New 10-year visa for Chinese visitors in the U.S.A

A new visa extension for US and Chinese citizens is expected to boost US tourism and is being looked upon as a positive step in relations between the two super powers.
US President Barack Obama announced on Monday in Beijing that the US and China had agreed to a reciprocal 10-year visa policy for tourists and businessmen. Speaking during the Asia-Pacific Economic Cooperation (APEC) summit, Obama said the move would “benefit everyone”.
It will allow citizens of each country to travel between the two countries for up to 10 years on a single visa, putting China on level footing with other major trade partners like Brazil and several European countries. Travelers and students can currently receive one-year visas. Students will also now be able to obtain five-year visas. The visa extensions will start on Wednesday.
The change is expected to be a boon for the US economy, creating up to 440,000 American jobs by 2021 because increased tourism and business spurred by visits from more than 7 million Chinese would generate nearly $85 billion in revenue, according to a White House estimate.
Last year 1.8 million Chinese travelers visited the US, contributing $21.1 billion to the economy and supporting more than 109,000 American jobs, according to a White House estimate.
The tourism industry accounted for 2.8 percent of US GDP and nearly 70 million international tourists spent $166 billion in the US in 2012, according to the US Commerce Department’s International Trade Administration.
“Where this will make the most impact is on the repeat traveler to the US from China,” said Evan Saunders, CEO of Attract China, a Boston and Beijing consultant that helps US businesses attract Chinese tourists.
He said many Chinese visitors who want to make multiple visits to the US won’t have to go through what can be a time-consuming process of renewing a visa every year.
“By 2018, Chinese tourists are expected to be the top overseas traveler to the US,” Saunders told China Daily.
What do US businesses have to do to take advantage of the projected influx of tourists?
“US businesses need to utilize the Internet and social media to engage the Chinese consumer,” said Saunders. “And they need to do it about six months before the Chinese tourist departs for the US.”
In 2012, Obama issued an executive order to ease the issuance of visas to visiting Chinese and to speed up the visa request process at China’s US consulates.
“This convinced hundreds of thousands of Chinese visitors to choose the US as a leisure and shopping destination and knowing that an average Chinese visitor to the US spends an average of $7,000 per trip, the impact on the US economy could be measured in additional billions,” said Pierre Gervois, CEO and publisher of China Elite Focus Magazines.
The visa extension will bring explosive growth to the tourism industry, said Ralph Zhu, marketing director of US International Trip, a California-based travel agency which expects 300,000 customers from China this year.
“The biggest growth may come from Chinese students studying in the US,” he said, “A student may spend three or four years in the United States.

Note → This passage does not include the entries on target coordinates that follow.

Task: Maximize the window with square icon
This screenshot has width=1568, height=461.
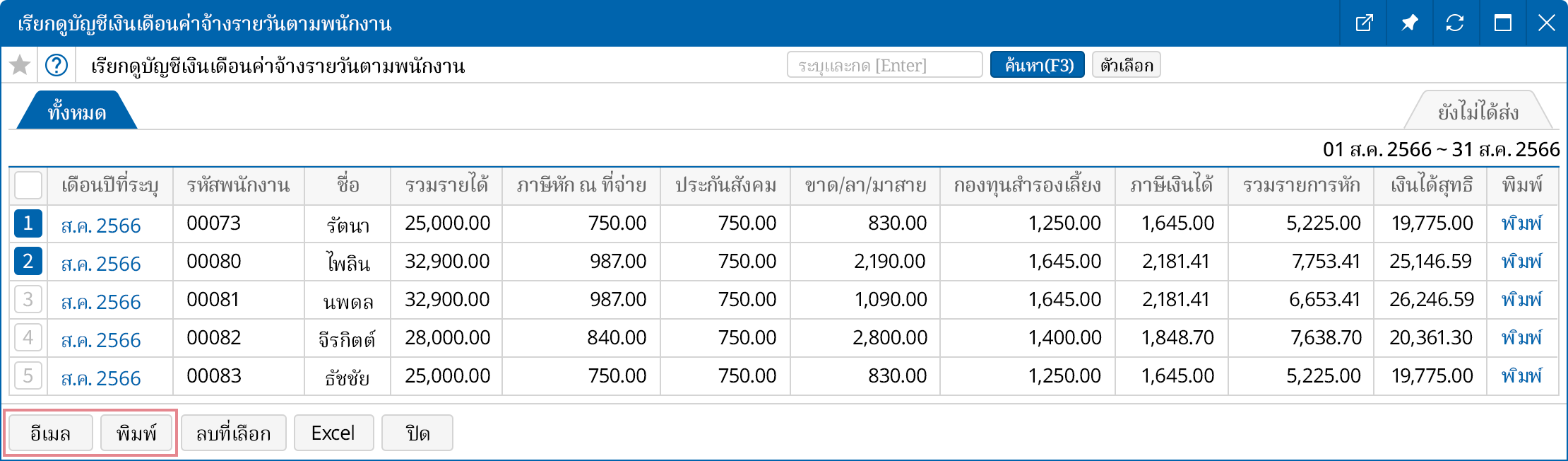Action: click(1502, 23)
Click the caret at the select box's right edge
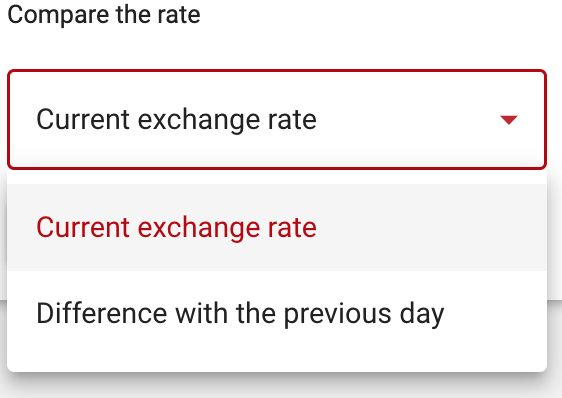Image resolution: width=562 pixels, height=398 pixels. pos(509,120)

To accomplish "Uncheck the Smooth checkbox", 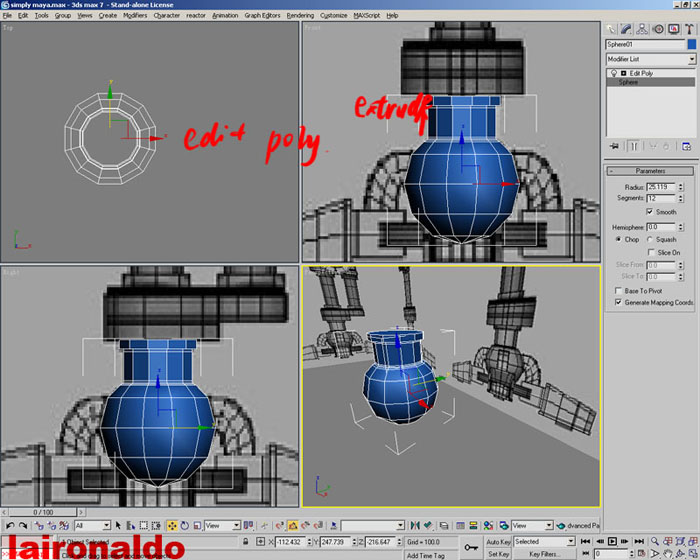I will pos(651,212).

Under the new visa policy, their family and friends won’t worry about renewing their visas and therefore are more likely to visit them every year.”

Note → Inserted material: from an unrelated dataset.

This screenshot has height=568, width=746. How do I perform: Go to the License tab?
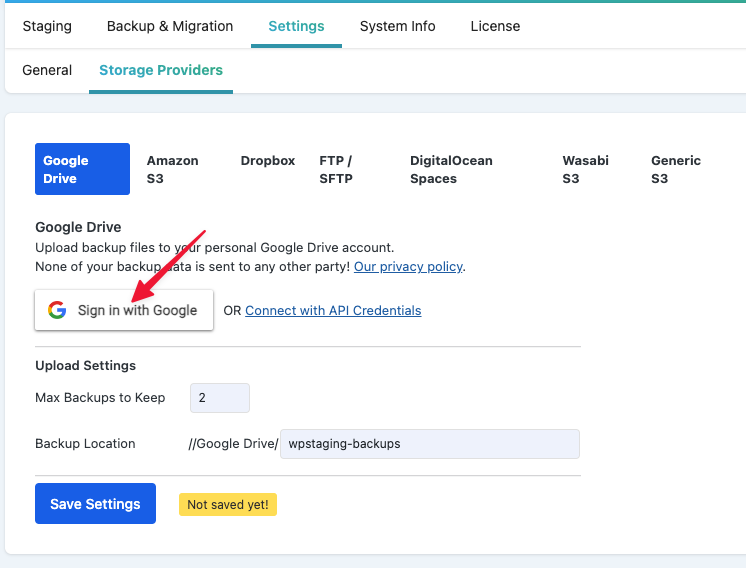[495, 26]
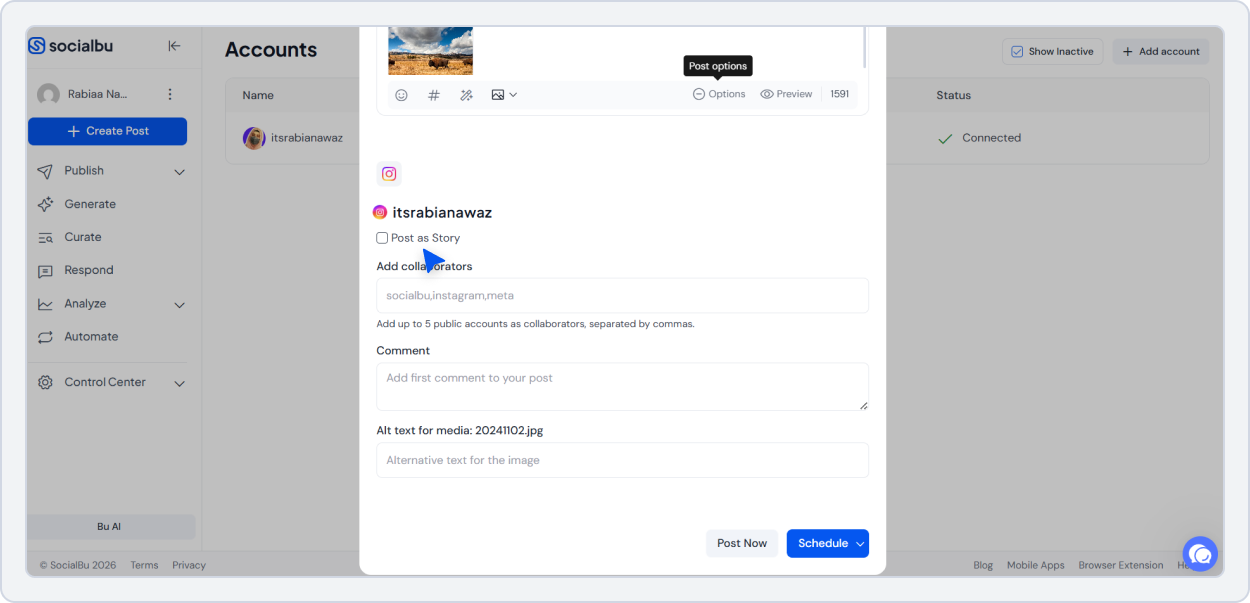Toggle the Show Inactive checkbox
Image resolution: width=1250 pixels, height=603 pixels.
coord(1017,52)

The Chinese account for about 28 percent of the foreign students studying in the US according to the Institute of International Education’s Open Door report.
The basic visa processing fee will remain the same, according to the US State Department.
Obama arrived in Beijing earlier for a week-long trip to the region and the APEC summit. Later he is scheduled for a state visit with Xi.
“The fact that President Obama announced these changes with what he termed the strong approval of Chinese President Xi Jinping at a major multi-lateral event like the APEC summit is a positive step,” Kenneth Lieberthal, senior fellow in foreign policy at the Washington-based Brookings Institution,told China Daily.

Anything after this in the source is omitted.